Acknowledgements disappear after a short time

When I acknowledge an alert, it stops alerting/notifying for a short period of time, but then starts alerting again with no recovery. Is there something that causes acknowledgements to expire?

Thanks! Any help/hints much appreciated.

Validate output (fping6 fails because I have v6 disabled):

/opt/librenms/validate.php
====================================
Component | Version
--------- | -------
LibreNMS  | 1.33-124-gde35e6e
DB Schema | 215
PHP       | 7.0.22-0ubuntu0.16.04.1
MySQL     | 10.0.31-MariaDB-0ubuntu0.16.04.2
RRDTool   | 1.5.5
SNMP      | NET-SNMP 5.7.3
====================================

[OK]    Database connection successful
[OK]    Database schema correct
sh: 1: 1: not found
[FAIL]  fping6 could not be executed. fping6 must have CAP_NET_RAW capability (getcap) or suid. Selinux exlusions may be required.
 (::1: error while sending ping: Cannot assign requested address ::1: error while sending ping: Cannot assign requested address ::1: error while sending ping: Cannot assign requested address ::1: error while sending ping: Cannot assign requested address ::1 is unreachable)
[FAIL]  fping6 should have CAP_NET_RAW!
        [FIX] setcap cap_net_raw+ep /usr/bin/fping6

Host logs:

  2017-11-17 18:01:04	System	Issued acknowledgment for rule 'Memory over 85%' to transport 'pushover'
  2017-11-17 17:56:02	System	Issued warning alert for rule 'Memory over 85%' to transport 'pushover'
  2017-11-17 17:51:01	System	Issued warning alert for rule 'Memory over 85%' to transport 'pushover'
  2017-11-17 17:46:04	System	Issued warning alert for rule 'Memory over 85%' to transport 'pushover'
  2017-11-17 17:41:02	System	Issued warning alert for rule 'Memory over 85%' to transport 'pushover'
  2017-11-17 17:23:02	System	Issued acknowledgment for rule 'Memory over 85%' to transport 'pushover'
  2017-11-17 17:21:01	System	Issued warning alert for rule 'Memory over 85%' to transport 'pushover'
  2017-11-17 17:16:02	System	Issued warning alert for rule 'Memory over 85%' to transport 'pushover'
  2017-11-17 17:11:02	System	Issued warning alert for rule 'Memory over 85%' to transport 'pushover'
  2017-11-17 17:06:02	System	Issued warning alert for rule 'Memory over 85%' to transport 'pushover'

see here https://docs.librenms.org/#Support/FAQ/#why-would-alert-un-mute-itself

Also, because the alert is not clearing the poller goes back around it sees that alert rule is still matching

Thanks Kevin. From the FAQ you sited:

If alert un-mutes itself then it most likely means that the alert cleared and is then triggered again. Please review eventlog as it will tell you in there.

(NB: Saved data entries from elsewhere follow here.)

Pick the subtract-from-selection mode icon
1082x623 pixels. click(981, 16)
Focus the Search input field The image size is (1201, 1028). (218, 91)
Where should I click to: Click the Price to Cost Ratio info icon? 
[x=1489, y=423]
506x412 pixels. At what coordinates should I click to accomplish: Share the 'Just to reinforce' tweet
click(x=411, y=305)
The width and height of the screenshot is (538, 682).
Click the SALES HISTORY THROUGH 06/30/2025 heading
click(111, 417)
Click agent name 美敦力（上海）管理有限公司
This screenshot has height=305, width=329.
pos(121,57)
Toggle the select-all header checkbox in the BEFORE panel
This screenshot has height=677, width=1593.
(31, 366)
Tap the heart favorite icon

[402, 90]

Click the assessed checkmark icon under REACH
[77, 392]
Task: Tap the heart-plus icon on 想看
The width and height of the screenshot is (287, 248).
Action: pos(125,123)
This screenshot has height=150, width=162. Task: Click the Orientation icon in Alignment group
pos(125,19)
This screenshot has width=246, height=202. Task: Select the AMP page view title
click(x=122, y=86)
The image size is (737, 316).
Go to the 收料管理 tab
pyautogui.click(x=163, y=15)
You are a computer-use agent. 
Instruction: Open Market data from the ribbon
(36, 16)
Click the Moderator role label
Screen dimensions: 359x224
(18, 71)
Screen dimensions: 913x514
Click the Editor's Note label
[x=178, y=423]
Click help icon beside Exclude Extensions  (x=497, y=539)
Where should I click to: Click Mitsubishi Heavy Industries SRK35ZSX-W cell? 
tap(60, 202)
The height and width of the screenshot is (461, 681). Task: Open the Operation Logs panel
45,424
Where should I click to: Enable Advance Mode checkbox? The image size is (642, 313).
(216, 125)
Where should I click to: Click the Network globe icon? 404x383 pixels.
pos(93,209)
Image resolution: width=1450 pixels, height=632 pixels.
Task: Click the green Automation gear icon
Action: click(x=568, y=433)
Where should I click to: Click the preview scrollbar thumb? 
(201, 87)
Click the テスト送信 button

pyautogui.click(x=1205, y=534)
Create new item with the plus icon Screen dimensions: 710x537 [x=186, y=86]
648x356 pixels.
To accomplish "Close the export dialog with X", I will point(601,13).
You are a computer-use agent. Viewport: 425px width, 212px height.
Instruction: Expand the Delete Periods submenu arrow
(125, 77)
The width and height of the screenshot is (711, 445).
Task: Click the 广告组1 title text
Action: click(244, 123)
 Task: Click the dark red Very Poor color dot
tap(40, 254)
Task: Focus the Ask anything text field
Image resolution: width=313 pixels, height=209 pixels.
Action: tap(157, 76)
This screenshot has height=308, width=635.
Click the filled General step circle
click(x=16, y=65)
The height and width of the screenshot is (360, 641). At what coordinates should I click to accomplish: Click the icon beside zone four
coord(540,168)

I’ve posted my event log and I don’t see any signs of the alert being “cleared”. Or maybe I’m not understanding.

Also, because the alert is not clearing the poller goes back around it sees that alert rule is still matching

Sorry, I don’t understand this, you’re saying that it will alert despite the acknowledgement because the alert rule still matches?

How might I prevent this from happening? The behavior I’m expecting is that an acknowledged alert will stop notifying once it has been acknowledged unless the state changes - is this expectation wrong?

When you acknowledge the alert all it does is mute the check. Until the “interval” expires. You won’t see a clear or “recovery” because technically the alert is still matching the device.

check your rule “Interval”

also would help if you could post a screenshot of the alert rule.

OK, so it only mutes it for the time specified in “interval”? It sounds like you’re saying it should alert again after 5 minutes. It seems like I get a random amount of time after acknowledging before it un-mutes - could be hours, could be 20 minutes.

ok i see what you are saying you mute the rule but unmutes at random times?

Also are you okay with the -1 ? that cause unlimited amount of alerts to trigger. You could change it to 1. So it will only send out one alert and then if the rule recovers you get the recovery.

I actually want it to keep alerting until someone acknowledges it. I guess I can put a limitation on it if acknowledgements aren’t going to stick, but I’d rather not.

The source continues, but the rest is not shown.